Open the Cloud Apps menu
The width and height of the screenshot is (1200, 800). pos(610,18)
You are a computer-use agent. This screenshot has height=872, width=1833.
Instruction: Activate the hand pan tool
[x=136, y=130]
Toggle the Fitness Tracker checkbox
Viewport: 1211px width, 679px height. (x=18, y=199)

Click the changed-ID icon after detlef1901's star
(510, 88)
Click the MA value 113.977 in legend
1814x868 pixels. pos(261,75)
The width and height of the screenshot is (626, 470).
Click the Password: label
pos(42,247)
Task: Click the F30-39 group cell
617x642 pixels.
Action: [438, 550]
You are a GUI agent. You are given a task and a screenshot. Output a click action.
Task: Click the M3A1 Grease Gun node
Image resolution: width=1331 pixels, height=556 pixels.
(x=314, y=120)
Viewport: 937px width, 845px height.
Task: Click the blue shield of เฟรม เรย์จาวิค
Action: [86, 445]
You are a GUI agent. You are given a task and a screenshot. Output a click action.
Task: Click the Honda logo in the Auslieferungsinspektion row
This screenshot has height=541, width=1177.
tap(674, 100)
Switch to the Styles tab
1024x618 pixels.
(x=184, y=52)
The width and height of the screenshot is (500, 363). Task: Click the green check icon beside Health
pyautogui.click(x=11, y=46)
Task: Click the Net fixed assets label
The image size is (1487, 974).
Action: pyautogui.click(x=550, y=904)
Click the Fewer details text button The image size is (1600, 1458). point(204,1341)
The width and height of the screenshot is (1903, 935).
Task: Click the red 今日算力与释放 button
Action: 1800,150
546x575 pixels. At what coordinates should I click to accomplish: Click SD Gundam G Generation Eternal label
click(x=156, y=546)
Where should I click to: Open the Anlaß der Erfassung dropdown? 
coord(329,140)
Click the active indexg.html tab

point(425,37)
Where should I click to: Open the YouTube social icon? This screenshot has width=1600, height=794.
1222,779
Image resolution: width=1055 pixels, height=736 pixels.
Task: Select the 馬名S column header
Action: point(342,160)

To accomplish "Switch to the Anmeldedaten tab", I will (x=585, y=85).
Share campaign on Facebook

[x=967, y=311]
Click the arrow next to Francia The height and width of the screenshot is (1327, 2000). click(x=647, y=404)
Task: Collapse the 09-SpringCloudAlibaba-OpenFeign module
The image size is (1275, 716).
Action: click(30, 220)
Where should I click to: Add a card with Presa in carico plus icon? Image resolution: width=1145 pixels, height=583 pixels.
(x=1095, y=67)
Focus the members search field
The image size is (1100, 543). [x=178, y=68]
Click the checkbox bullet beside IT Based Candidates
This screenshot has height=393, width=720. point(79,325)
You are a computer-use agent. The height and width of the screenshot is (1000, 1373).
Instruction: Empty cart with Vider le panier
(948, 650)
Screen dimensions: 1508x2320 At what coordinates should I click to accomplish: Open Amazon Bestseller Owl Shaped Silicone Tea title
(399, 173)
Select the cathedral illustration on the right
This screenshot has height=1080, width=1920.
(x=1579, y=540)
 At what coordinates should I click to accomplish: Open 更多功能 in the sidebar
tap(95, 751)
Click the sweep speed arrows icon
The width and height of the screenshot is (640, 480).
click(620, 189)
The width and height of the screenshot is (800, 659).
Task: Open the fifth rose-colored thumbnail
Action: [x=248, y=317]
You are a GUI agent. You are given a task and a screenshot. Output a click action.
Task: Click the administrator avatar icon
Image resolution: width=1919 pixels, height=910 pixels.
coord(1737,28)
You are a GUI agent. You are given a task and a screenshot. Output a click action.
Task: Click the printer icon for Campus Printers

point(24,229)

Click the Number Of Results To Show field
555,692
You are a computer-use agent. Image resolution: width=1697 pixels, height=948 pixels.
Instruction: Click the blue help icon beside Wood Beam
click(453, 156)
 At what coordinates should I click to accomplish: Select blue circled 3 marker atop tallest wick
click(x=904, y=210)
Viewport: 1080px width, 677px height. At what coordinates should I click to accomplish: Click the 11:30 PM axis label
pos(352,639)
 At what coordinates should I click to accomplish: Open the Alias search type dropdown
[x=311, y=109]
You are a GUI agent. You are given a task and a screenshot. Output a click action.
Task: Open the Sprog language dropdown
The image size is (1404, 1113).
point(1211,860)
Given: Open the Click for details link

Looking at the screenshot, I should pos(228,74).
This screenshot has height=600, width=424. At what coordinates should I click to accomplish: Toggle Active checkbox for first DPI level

=-=-=

Looking at the listing above, how many of its lines contain the string "Switch"? Give the number alone.

- YOUR RESPONSE: 2